不过,花部戏本身即在民间演出,是在长期流变中逐渐成熟的,每一个剧目的出现其实都经过了一个长期的演变过程,《铡美案》亦不例外,焦循所记《赛琵琶》亦是此过程中之一阶段。《铡美案》的形成,一方面借鉴了过去的包公故事(特别是话本小说集《百家公案》),另一方面则继承了\"琵琶戏\"(特别是《赵贞女蔡二郎》)的情节。

一《铡美案》在人物上对《百家公案》的继承

在《铡美案》中,最著名的人物其实是包公,而包公形象在中国古代戏曲小说中的地位是不言而喻的。如元杂剧《蝴蝶梦》《智斩鲁斋郎》(关汉卿作),《包待制智勘后庭花》(郑廷玉作),《智赚生金阁》(武汉臣作),《灰阑记》(李潜夫作),《叮叮当当盆儿鬼》《包龙图智赚合同文字》(无名氏作),明代话本小说集《百家公案》,以及成书于清代的《三侠五义》,其情节都是围绕包公而展开。而自近代以来\"包公\"更是长期活跃于戏曲舞台,这其中最著名的当属《铡包勉》《铡判官》《铡美案》三出。《铡包勉》叙包公因侄儿包勉受贿枉法而将其铡死,谓法不徇私情;《铡判官》言包公赴阴曹办案,怒铡判官,谓阴间亦有不平事,需包公匡扶;《铡美案》则以铡驸马事谓法不畏皇权。可见这三出戏对塑造包公\"清如水明如镜\"\"公正廉明\"的形象是缺一不可的,因此《铡美案》实是包公故事系统的重要组成部分,其形成过程亦自成体系。

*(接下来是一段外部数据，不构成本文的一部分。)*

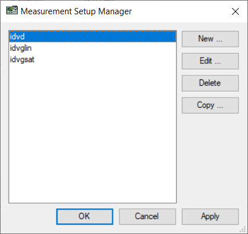Viewport: 248px width, 234px height.
Task: Open the Edit ... dialog for selected setup
Action: point(210,61)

然而,对于《铡美案》故事的形成,特别是陈世美形象的出现,曾有人考证陈世美原型乃清代湖广均州(今丹江口)人陈年谷(号熟美),不仅没有杀妻灭子,而且是位勤政爱民的官员,所谓\"杀妻灭嗣、欺君罔上\"其实是天大的\"冤案\"。这种说法在近年产生了较大影响,其态度是否严肃,方法是否科学姑且不论,但却着实犯了一个原则性、事实性的错误:陈世美作为文学形象出现于文本,最早是在明代人安遇时编的《百家公案》中。

据程毅中《<包龙图判百家公案>与明代公案小说》及李永平《包公文学及其传播》介绍,《百家公案》是明代较早的公案小说集,最早有《全补包龙图判百家公案》,现存有万历二十二年(1594)与耕堂刻本,题安遇时编集;稍晚有万历二十五年(1597)万卷楼刻本《包孝肃公百家公案演义》,即前书的修订本,书前有完熙生序。

包公的故事很早就有了

《百家公案》第二十六回题为《秦氏还魂配世美》,言\"钧州有秀才陈世美,娶妻秦氏,生子名瑛哥,生女名东妹。时值大比年分,世美辞妻赴试,不觉一举登科,状元及第,除授翰林修撰,久贪爵禄,不念妻子\"。这与《铡美案》情节是极为相似的,但其后小说叙秦氏被陈世美派人杀死,其子女得黄道空传授武艺,疆场立功加官进爵,秦氏还魂,母子三人于包拯处状告世美,包拯面奏皇帝,将陈世美充军发配。这与《铡美案》差异较大。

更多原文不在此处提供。